One of my own complaints about my approach to this class thus far is that I haven’t integrated workshops to explore the tools and their possibilities as much as I would have liked. So I committed the last class to a workshop, and while I was preparing it I came across a video on YouTube (which actually isn’t a video at all but an audio experiment by a student who tells a story strictly with sound effects):

After hearing that above “video” I got the idea of asking them to break up into groups of two or three and rapid prototype a digital story using only audio sound effects they found on the web.

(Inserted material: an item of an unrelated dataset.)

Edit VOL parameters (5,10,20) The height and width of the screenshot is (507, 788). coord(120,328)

The would have 45 minutes to complete the assignments and the rules were as follows:

  • No verbal communication, only sound effects.
  • They had to use at least five different sounds they found online.
  • The stories should be no more than a minute and half long.
  • They had to complete it within 45 minutes

Those were the rules, and I gave them the following brief guidelines:

  • Spend the first 5-10 minutes coming up with the idea for a simple story.
  • The next 15 to 20 minutes finding the audio samples.
  • The final 20-25 minutes should be spent editing the audio.

It took me about 10 minutes to lay this all out, and for the rest of the class (save for about 15 minutes at the end when we listened to all the groups’ audio stories) they worked together creating the stories, figuring out audacity—which many of them knew, and showed their fellow group mates, and more generally laughing as they sampled through some crazy sounds. it was actually fun to be in the classroom hearing all these random, crazy sounds that I had no idea how they would make work. But for the most part they did, and I was pretty blown away by the results of a few groups.

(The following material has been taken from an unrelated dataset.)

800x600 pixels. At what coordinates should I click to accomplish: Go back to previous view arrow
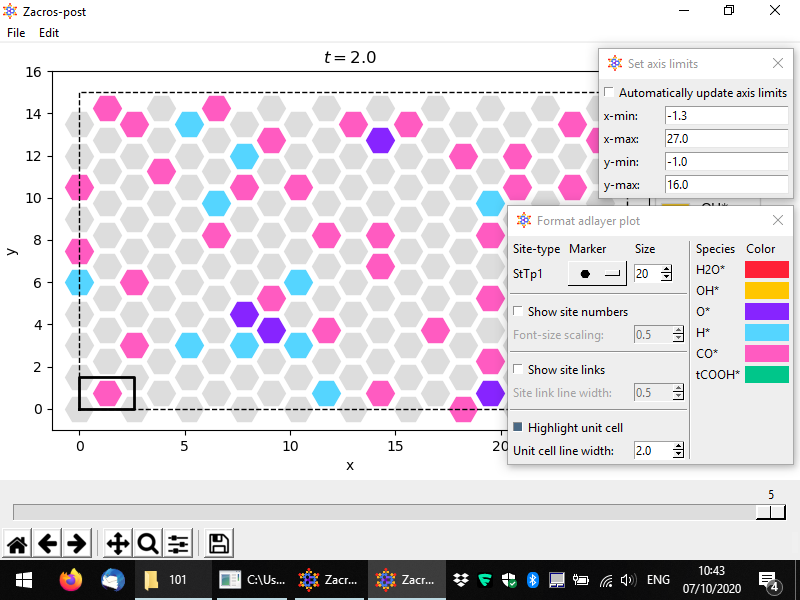(x=47, y=544)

I strongly recommend you check them out:

Damian Allen and Caitlin Murphy worked on this story about “harvesting the peasants” —the editing on this one is top notch. Hard to believe it’s not a movie sound track:
Download “Harvesting the Peasants”

“Relaxing after work” is a more comical approach to the audio story by Victoria Pacher, Olivia Newman, and Erik Zottnick. This one is hysterical, right up my alley and more than fit for the bava—I actually wouldn’t leave Victoria alone about posting it I was so excited– to both her great chagrin and annoyance :)
Download “Relaxing after work”

Try and guess what this one is. It’s a tight, action-packed story that pulls no punches created by Chris Anna, Laura Falcon, and Colin Klalo:

And then we have the old “man running from a rabid dog who is not hit by a train” story by Emily Roberts and Kayla Holcomb:
Download Title

We had one sex-inspired sound story by Kenny Cunningham and John Jolissaint, but the audio is no where to be found. It was pretty funny too, and played with your expectations in some very smart ways. When they post it correctly, I’ll link to it here.

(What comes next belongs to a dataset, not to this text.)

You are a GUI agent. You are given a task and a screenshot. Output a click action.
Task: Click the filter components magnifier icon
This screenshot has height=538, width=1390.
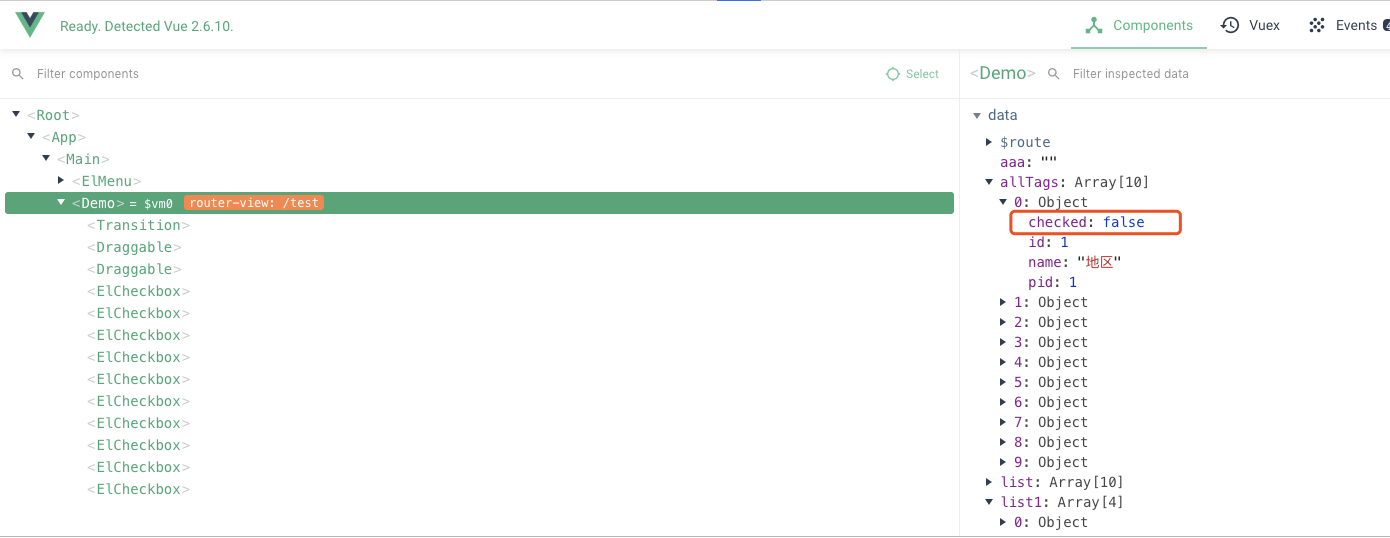(x=18, y=74)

We also had two Alien Attack stories:
Download Alien Attack Story by Mr. Charlie Rocket and the Whombag

And another one by Samantha Whay and Paul Longerbeam
Download “Demented Aliens Attack”

Matt Keaton and Dustin Lieske
went the Zombie route, an always welcome genre in my classroom :)
Download “More Brains”

And finally, Gail Larkin and Rachel Hirst went for a ride:


I learned two things from this exercise, my students are deeply disturbed and demented, but on the brighter side, they did some pretty amazing work quite quickly. The time I had been wasting talking about all these examples when dealing with digital photography and the first class on audio would probably have been much more usefully spent actively experimenting and prototyping around a specific challenge. I think this is how I am going to spend the next two to three weeks of class as we transition to video and then mashups—coming up with fun exercises and rapid prototyping for group directed stories. Fun, fun, fun!

Any good ideas for some ways to create a quick experiment with video or mashups? I had some idea about using the videos, but a little concerned about download time. Don’t be shy, I want to steal your ideas.